Massenflucht aus der roten Diktatur und hunderttausendfacher Austritt aus der katholischen Kirche: Das ist eine ungeheuerliche Parallele, an die nur zu denken einen fast weinen lässt. Doch die einen verließen damals – sogar unter Lebensgefahr – die eingemauerte Diktatur, warfen Parteibuch oder sozialistische Erziehung weg, die anderen geben heute – völlig gefahrlos – beim Amtsgericht per Papier ihre Kirchenmitgliedschaft auf, sparen Kirchensteuer, halten oft jedoch an ihrem Glauben fest. Nebenbei: Die nahezu gleich starken Abgänge aus den evangelischen Kirchen werden nicht im gleichen Zusammenhang genannt.

Fluchtursachen

Ich habe in den revolutionären Monaten 1989 als Korrespondent zahllose Flüchtlinge, Alte und Junge, Antikommunisten und Genossen getroffen, ihre Verzweiflung kennen gelernt, ihren bitteren Bruch mit Familie und Heimat, ihre Wut auf die Zustände im sozialistischen Staat. Und ich habe sie nach den Motiven ihrer Flucht gefragt. Da wurde das Westreiseverbot genannt, schlechte Arbeitsbedingungen, Schlendrian in den Betrieben, miese Löhne und Gehälter, im Vergleich zum Westen niedriger Lebensstandard ohne Aussicht auf Besserung.
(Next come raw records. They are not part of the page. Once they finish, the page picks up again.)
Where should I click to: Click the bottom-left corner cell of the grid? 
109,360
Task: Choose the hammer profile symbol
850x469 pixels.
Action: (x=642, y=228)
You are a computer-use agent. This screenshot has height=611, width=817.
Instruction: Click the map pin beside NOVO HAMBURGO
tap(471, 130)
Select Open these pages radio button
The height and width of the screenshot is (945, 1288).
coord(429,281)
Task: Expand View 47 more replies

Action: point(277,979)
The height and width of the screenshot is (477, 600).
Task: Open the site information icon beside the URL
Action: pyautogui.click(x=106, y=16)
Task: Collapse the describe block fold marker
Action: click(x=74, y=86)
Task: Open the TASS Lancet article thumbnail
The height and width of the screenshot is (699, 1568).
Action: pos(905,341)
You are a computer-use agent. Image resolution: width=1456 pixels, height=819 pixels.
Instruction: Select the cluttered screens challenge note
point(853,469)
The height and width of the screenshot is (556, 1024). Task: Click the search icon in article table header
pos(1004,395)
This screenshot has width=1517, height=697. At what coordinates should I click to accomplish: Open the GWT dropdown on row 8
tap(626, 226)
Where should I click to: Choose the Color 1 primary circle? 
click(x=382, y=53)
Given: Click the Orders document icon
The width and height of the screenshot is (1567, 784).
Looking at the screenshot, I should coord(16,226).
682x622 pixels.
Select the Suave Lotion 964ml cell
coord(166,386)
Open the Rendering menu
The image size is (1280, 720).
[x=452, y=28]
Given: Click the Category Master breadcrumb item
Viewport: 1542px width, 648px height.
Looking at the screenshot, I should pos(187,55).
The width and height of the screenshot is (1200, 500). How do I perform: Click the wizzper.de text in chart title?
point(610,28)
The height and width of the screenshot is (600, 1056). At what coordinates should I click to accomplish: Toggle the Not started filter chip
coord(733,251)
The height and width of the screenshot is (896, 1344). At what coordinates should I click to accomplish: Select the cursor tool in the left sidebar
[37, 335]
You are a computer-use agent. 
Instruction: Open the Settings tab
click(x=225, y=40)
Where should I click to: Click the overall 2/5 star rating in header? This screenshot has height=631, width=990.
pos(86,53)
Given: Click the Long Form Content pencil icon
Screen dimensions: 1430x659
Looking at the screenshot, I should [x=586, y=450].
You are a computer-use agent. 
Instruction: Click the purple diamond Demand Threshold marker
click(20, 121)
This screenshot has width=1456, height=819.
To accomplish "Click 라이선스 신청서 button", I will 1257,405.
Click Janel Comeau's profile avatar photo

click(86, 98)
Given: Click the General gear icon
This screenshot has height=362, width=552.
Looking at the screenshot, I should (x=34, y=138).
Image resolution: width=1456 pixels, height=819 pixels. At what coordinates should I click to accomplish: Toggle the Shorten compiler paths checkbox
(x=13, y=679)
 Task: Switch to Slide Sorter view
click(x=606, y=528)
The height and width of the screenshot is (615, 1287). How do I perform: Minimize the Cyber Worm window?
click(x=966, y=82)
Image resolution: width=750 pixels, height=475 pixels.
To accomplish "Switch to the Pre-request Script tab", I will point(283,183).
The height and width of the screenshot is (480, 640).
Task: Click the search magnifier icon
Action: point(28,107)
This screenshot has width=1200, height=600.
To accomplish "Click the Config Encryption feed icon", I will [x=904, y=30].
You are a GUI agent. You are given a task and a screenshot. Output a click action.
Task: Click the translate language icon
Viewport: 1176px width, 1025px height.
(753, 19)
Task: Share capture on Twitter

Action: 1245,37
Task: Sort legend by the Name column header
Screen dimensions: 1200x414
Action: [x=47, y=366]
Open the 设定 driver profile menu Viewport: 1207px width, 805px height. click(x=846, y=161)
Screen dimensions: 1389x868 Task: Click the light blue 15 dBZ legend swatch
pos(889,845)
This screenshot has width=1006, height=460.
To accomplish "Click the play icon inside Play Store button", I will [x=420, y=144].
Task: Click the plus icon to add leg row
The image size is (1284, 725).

Doch neben diesen Klagen über materielle Missstände wurde sehr oft über die Bevormundung durch Partei und Behörden sowie „bürokratisches Verhalten von Leitern und Mitarbeitern staatlicher Organe und Einrichtungen“ geschimpft. Dabei tauchte in vielen Gesprächen ein ungewöhnlicher Begriff auf: „Herzlosigkeit im Umgang mit den Bürgern“, eine Formulierung, die in mehreren Analysen der bestens informierten Staatssicherheit wiederholt wird. Weitere Fluchtmotive laut Stasi: „Verärgerung über unzureichende Dienstleistungen und Unverständnis über die Medienpolitik der Partei“.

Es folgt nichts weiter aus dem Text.